Which is the domain of the function y = log 3 ( 2^x - 16 ) ?
y= log 3 (2^x - 16)
We know that the domain of y are all x values where y is defined.
The lorarithm is defined if 2^x - 16 > 0
==> 2^x - 16 >0
==> 2^x > 16
==> 2^x > 2^4
==> x > 4
Then the domain is when x belongs to the interval (4, inf)

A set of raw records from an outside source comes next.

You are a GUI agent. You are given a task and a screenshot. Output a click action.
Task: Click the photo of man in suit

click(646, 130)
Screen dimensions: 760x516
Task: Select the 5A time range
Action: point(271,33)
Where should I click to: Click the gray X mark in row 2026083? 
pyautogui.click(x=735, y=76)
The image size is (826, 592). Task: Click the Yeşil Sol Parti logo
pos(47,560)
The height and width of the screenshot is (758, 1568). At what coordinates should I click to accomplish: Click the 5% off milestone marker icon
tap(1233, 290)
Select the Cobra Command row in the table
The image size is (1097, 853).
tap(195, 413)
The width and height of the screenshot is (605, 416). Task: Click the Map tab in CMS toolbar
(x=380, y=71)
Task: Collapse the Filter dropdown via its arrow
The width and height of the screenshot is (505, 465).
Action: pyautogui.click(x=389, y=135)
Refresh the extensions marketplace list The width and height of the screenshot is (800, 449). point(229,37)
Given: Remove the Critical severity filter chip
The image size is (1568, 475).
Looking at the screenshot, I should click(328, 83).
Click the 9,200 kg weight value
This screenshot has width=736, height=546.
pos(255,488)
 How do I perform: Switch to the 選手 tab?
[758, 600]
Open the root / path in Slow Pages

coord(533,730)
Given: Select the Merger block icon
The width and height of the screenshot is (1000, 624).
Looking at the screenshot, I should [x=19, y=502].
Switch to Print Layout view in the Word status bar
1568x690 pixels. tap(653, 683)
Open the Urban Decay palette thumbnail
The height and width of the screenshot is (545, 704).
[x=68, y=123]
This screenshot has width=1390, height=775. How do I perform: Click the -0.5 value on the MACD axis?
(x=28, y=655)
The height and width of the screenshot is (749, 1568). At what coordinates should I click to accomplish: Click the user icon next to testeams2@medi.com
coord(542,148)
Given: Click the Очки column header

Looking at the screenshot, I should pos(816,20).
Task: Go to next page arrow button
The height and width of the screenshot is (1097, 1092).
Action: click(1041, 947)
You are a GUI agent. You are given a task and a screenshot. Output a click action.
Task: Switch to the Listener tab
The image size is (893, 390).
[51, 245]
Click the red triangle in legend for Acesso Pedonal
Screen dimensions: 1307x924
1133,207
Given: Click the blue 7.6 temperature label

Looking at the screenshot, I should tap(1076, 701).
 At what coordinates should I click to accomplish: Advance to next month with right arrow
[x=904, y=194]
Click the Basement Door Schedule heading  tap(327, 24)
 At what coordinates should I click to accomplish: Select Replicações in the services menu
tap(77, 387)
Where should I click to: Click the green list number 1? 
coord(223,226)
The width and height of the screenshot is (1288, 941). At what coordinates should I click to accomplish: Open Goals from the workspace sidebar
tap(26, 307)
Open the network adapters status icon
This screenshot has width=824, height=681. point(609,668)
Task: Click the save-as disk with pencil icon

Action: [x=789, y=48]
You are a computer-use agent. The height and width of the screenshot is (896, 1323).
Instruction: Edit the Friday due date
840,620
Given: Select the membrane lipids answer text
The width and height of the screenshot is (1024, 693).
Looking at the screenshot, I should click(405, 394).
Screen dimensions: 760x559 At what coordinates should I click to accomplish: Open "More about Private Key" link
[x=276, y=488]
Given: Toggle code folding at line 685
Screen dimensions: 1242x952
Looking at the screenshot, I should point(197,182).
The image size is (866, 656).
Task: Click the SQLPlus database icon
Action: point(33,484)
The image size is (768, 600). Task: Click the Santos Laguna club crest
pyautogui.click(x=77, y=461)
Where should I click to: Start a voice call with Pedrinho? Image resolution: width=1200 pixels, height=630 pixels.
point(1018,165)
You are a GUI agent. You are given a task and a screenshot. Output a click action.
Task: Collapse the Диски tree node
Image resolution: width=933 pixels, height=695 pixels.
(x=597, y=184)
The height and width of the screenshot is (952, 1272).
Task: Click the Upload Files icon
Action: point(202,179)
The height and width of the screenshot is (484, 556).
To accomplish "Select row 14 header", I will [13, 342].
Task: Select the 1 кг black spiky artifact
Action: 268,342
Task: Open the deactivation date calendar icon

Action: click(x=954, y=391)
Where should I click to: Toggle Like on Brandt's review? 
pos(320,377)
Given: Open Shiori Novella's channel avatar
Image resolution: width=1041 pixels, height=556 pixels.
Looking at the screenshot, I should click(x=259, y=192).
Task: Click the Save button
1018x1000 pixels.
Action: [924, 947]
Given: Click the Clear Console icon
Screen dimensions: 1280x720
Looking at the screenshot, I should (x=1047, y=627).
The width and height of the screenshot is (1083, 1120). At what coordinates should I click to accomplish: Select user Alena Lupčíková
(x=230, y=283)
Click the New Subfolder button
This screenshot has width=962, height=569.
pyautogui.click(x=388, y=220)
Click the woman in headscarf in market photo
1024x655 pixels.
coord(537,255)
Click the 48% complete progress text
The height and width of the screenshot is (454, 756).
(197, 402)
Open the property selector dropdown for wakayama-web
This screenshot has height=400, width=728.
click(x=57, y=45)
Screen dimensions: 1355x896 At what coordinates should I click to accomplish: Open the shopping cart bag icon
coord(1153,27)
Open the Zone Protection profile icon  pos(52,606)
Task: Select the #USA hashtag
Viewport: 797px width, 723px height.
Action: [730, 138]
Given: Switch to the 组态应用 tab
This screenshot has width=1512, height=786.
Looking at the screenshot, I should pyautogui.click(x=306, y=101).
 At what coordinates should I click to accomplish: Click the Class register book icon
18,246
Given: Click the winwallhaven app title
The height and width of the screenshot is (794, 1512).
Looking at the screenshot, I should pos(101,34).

The domain of the given function is restrictive. We'll determine the domain of the function by imposing the constraints of existance of logarithm function.
2^x - 16 > 0
We'll isolate x to the left side.
We'll add 16 both sides and we'll get:
2^x > 16
We'll write 16 as a power of 2 and we'll have:
16 = 2^4
We'll re-write the inequality:
2^x > 2^4
Because the bases ar matching, we can apply the one to one property of logarithms. Because the base is >1, the direction of the inequality remains unchanged.
x > 4
The domain of definition of the function y = log 3 ( 2^x - 16 ) is the interval (4 , +infinite).
y = log3 (2^x-16).
To find the domain of x.
The image set y is real as long as log3 (2^x -16) is real.
Therefore the antilog y = 2^x-16 should be positive.
2^x -16 > 16
x log2 > 16
x > log16/log2 = 4
So x > 4.
Or the domain of x is ] 4, infinity [, which means x > 4. x not equal to 4.